## TASK STATEMENT
From the line containing "Instruction: Click the" to the last line of the records below, transcribe everything exactly, pictures excluded.
╭─ SOURCE MATERIAL
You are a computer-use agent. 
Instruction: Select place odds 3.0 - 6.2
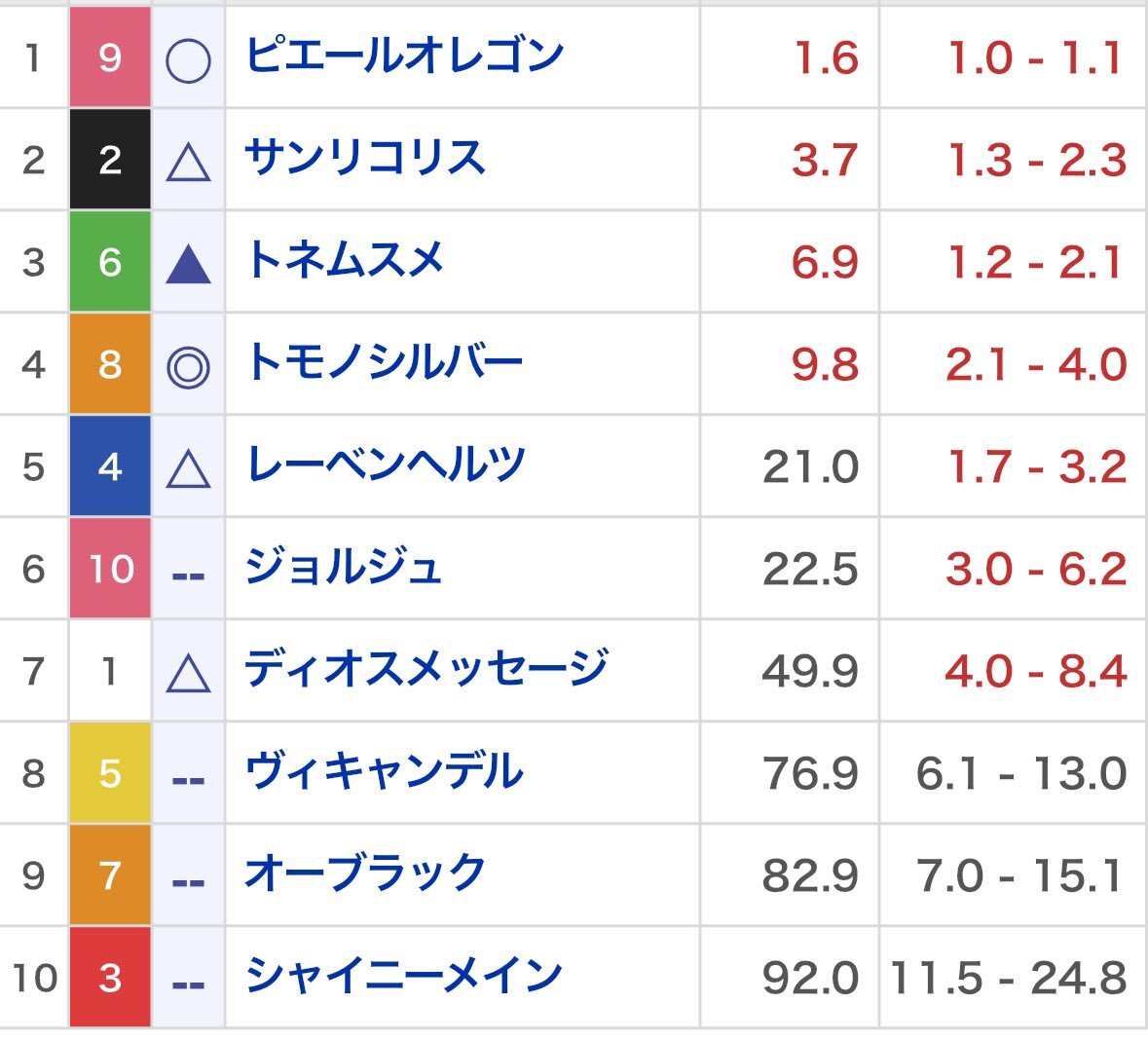(1035, 569)
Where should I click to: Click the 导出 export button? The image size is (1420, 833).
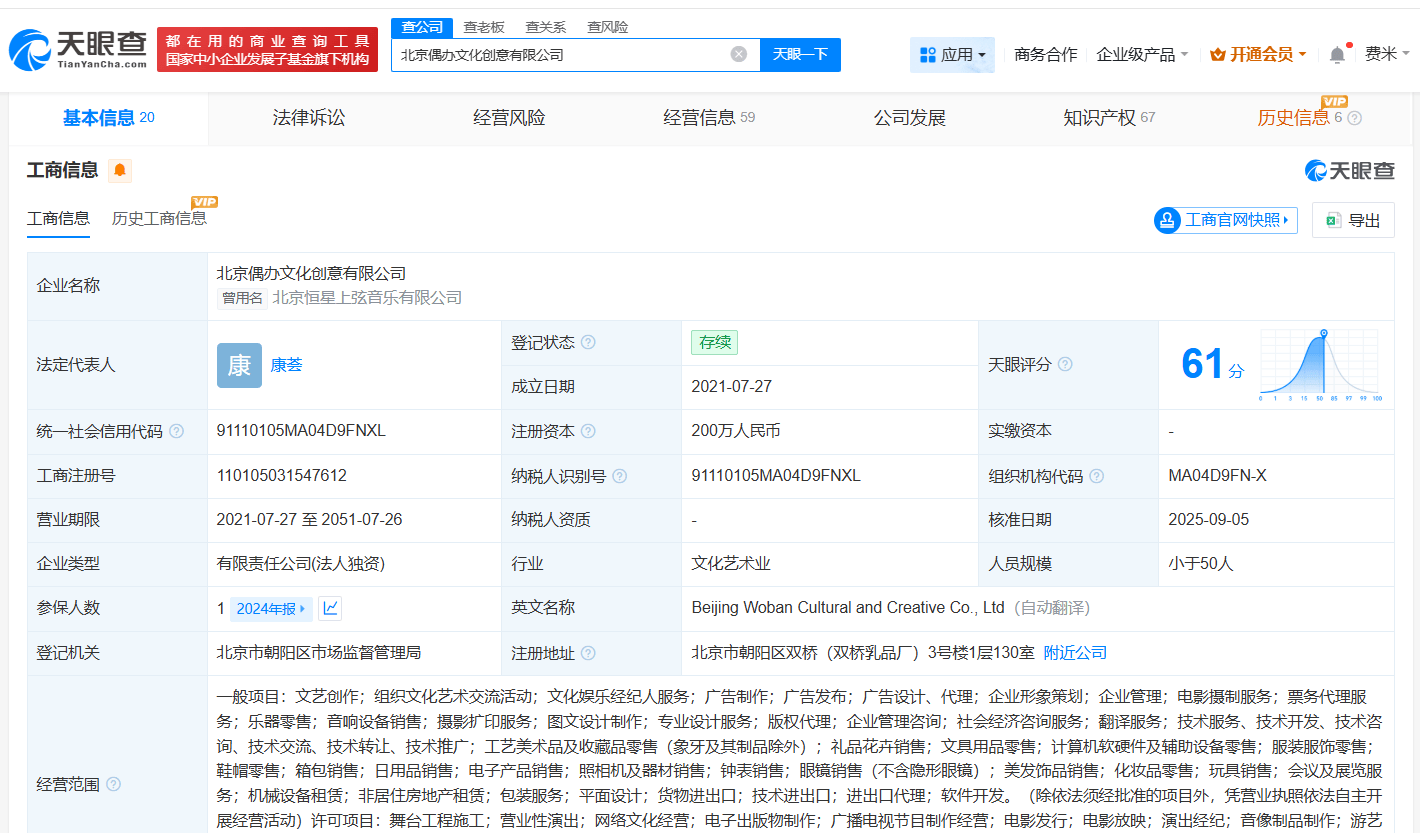[1353, 220]
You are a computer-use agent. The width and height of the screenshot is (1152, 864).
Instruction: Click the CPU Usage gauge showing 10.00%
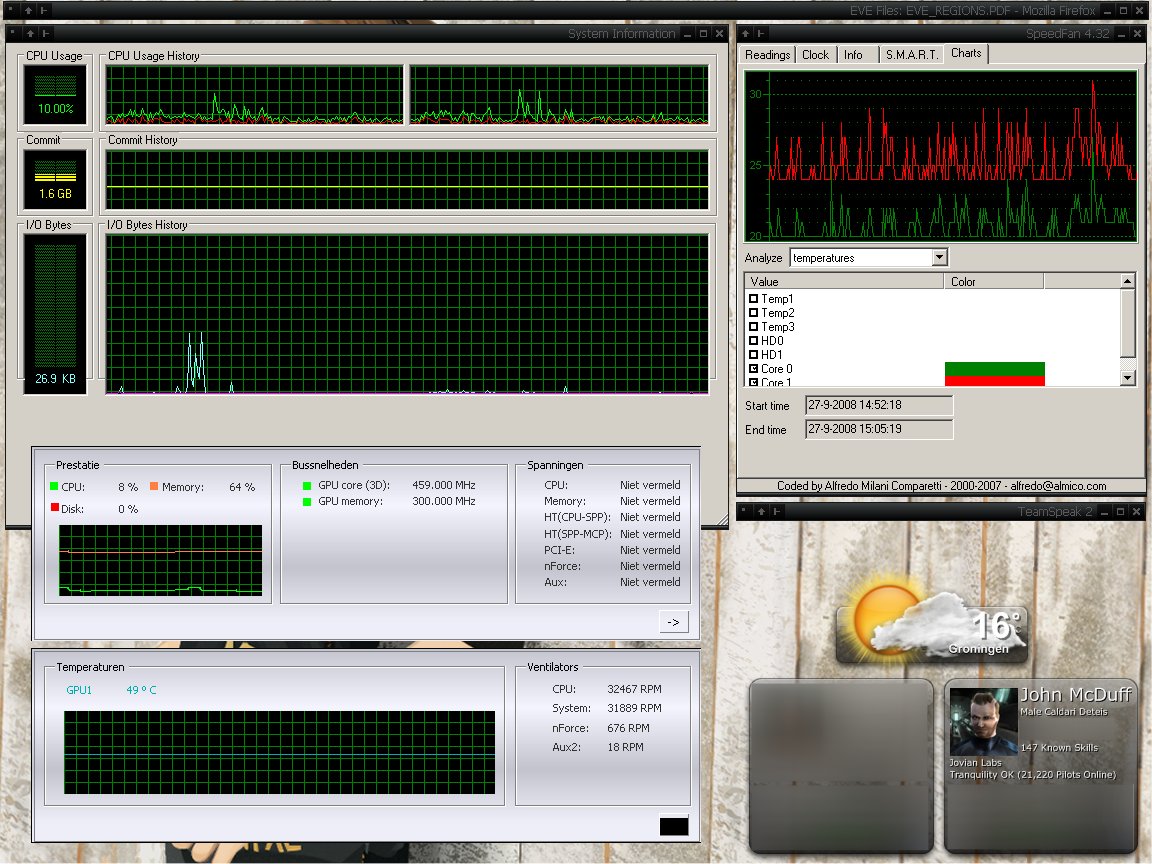[x=55, y=96]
╰─
## RESULT OF THE TASK
Instruction: Click the CPU Usage gauge showing 10.00%
[x=55, y=96]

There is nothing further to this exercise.